- Work to do: Reproduce, word for word, the stretch of the exercise-form prediction write-up from "trainingset<-trainingset[,valuablecols]" through "a quiz set.".

- Selection:
The project is the final course project for the Practical Machine Learning Course from the Johns Hopkins University Data Specialization on Coursera.
This project explores the use of machine learning to predict correct and incorrect exercise form using measured exercise data collected from various test subjects. The data set is large, including 19,622 observations in the training dataset and 20 additional observations in the test set. Each set includes 160 variables (159 predictors and the classification variable.
Using the random forests methodology and a training class of 20% of the training data, we are able to generate a prediction algorithm whichwith an accuracy of 99.26% when tested on the other 80% of the training set (the quiz set) 58 of the 159 original variables. The prediction algorithm achieved a 100% success rate on the 20 test observations. Using the alternative rpart methodology results in a much lower accuracy rate.
When attempted subsequently on a data set with sequential variables (timestamp, number, etc) using random forests, the accuracy rate remains high although the prediction model fails to accurately predict all of the final test classifications.
The personal activity training data is located in a .csv file called “pml-training.csv”. In this code chunk we load pml-training.csv into a data.frame object called “trainingset”. The test data set, containing 20 observations, is called into a variable called “testingset”.
trainingset<-data.frame(fread(input = "pml-training.csv",header = T,na.strings = "NA"))
testingset<-data.frame(fread(input = "pml-testing.csv",header = T,na.strings = "NA"))
Many of the variables included in the training data are not included in the test data set. The majority of these variables contain no or close to no data in the test set as well. We will remove those variables as they will not be useful in predicting the test variables, leaving 58 remaining predictor variables and 1 classificatoin variable.
valuablecols<-c(2:11,37:49,60:68,84:86,102,113:124,140,151:160)
trainingset<-trainingset[,valuablecols]
testingset<-testingset[,valuablecols]
rm(valuablecols)
Using the random forests package, we train a predictive model (“modFit”) using the training set, which contains 3,927 observations. Due to the long processing time for this segment, the code below calls a model fit previously evaluated using the the commented code instead of evaluating the code in the markdown itself.
Using the createDataPartition function, we next subset the data into a training set and a quiz set from the available data. Due to the large size of the dataset, we limit the training data set to only 20% of the full provided training set and leave the rest of the set available as a quiz set.
inTrain<-createDataPartition(trainingset$classe,
p=.2,
list=FALSE)
train<-trainingset[inTrain,]
quiz<-trainingset[-inTrain,]
rm(inTrain)

- Dataset extract:
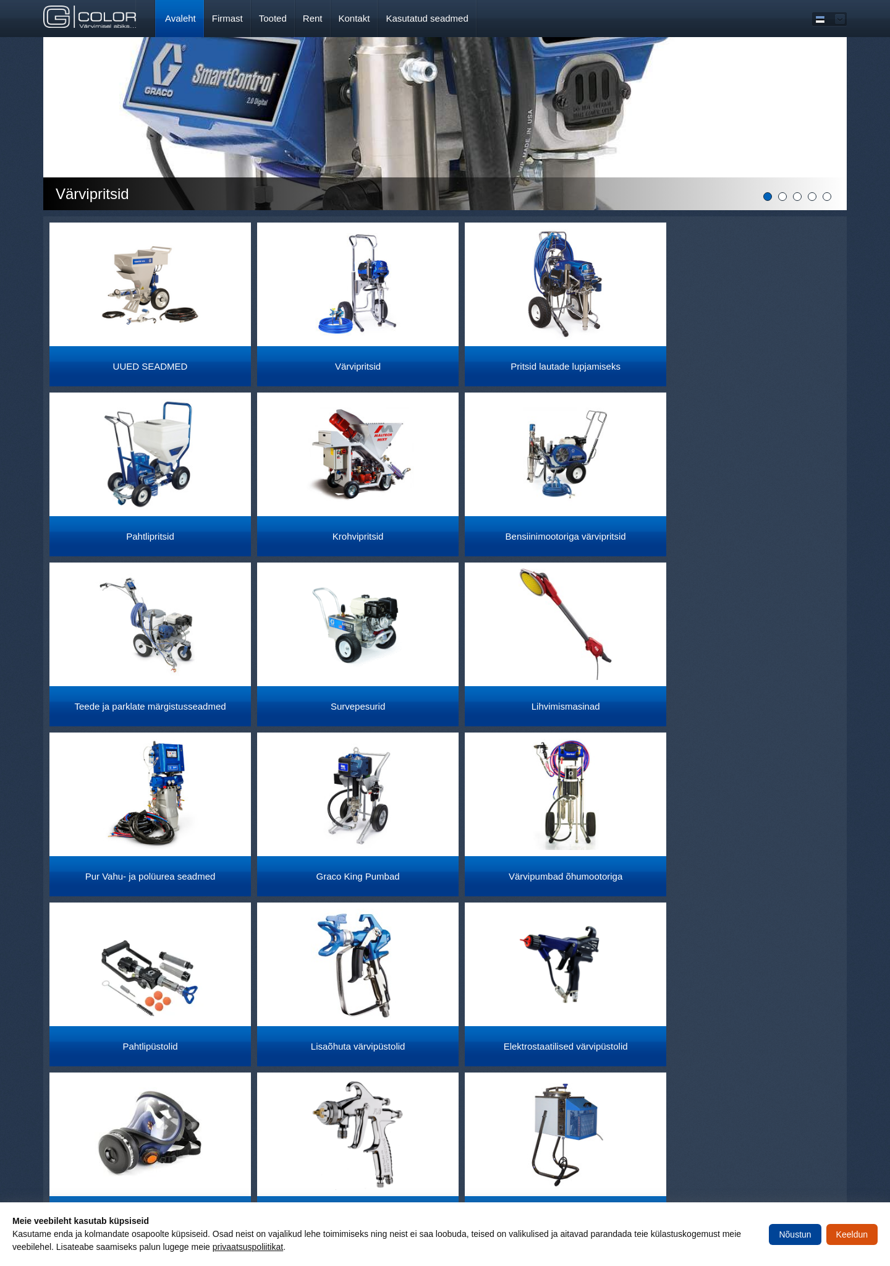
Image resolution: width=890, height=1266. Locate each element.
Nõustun (795, 1234)
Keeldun (852, 1234)
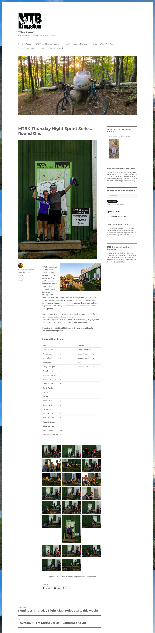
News (42, 48)
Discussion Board (56, 48)
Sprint (28, 278)
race (24, 278)
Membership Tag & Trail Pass (102, 44)
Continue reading (129, 181)
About (28, 44)
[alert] (122, 216)
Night (20, 278)
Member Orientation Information (75, 44)
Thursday (21, 280)
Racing (20, 275)
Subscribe (112, 201)
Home (20, 44)
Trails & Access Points (26, 48)
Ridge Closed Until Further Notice (119, 137)
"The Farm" (26, 32)
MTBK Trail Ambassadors (26, 269)
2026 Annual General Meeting (47, 44)
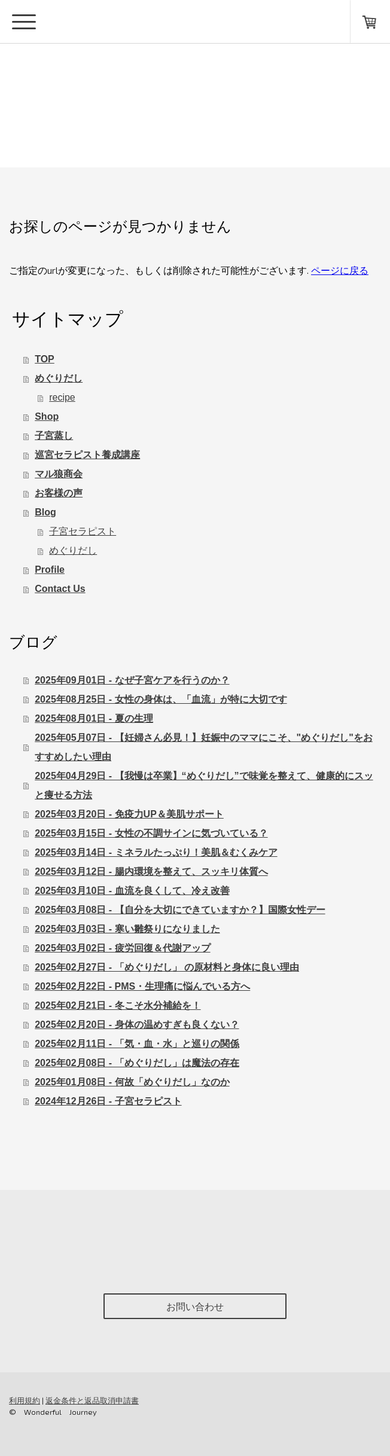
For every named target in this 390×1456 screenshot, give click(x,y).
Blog (45, 512)
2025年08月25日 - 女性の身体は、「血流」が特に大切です (161, 699)
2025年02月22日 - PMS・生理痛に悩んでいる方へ (142, 986)
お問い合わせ (195, 1306)
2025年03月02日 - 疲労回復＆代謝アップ (122, 948)
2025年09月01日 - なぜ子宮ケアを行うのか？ (132, 680)
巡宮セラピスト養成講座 (87, 455)
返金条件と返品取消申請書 (92, 1400)
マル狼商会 (59, 474)
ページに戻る (339, 270)
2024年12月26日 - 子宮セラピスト (108, 1101)
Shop (47, 416)
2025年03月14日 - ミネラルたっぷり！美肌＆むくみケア (156, 852)
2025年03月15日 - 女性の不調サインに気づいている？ (151, 833)
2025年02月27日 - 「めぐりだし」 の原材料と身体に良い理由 (167, 967)
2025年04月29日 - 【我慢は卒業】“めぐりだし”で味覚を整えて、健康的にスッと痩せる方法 (204, 785)
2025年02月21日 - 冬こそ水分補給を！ (117, 1005)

- Response to the task:
trainingset<-trainingset[,valuablecols]
testingset<-testingset[,valuablecols]
rm(valuablecols)
Using the random forests package, we train a predictive model (“modFit”) using the training set, which contains 3,927 observations. Due to the long processing time for this segment, the code below calls a model fit previously evaluated using the the commented code instead of evaluating the code in the markdown itself.
Using the createDataPartition function, we next subset the data into a training set and a quiz set from the available data. Due to the large size of the dataset, we limit the training data set to only 20% of the full provided training set and leave the rest of the set available as a quiz set.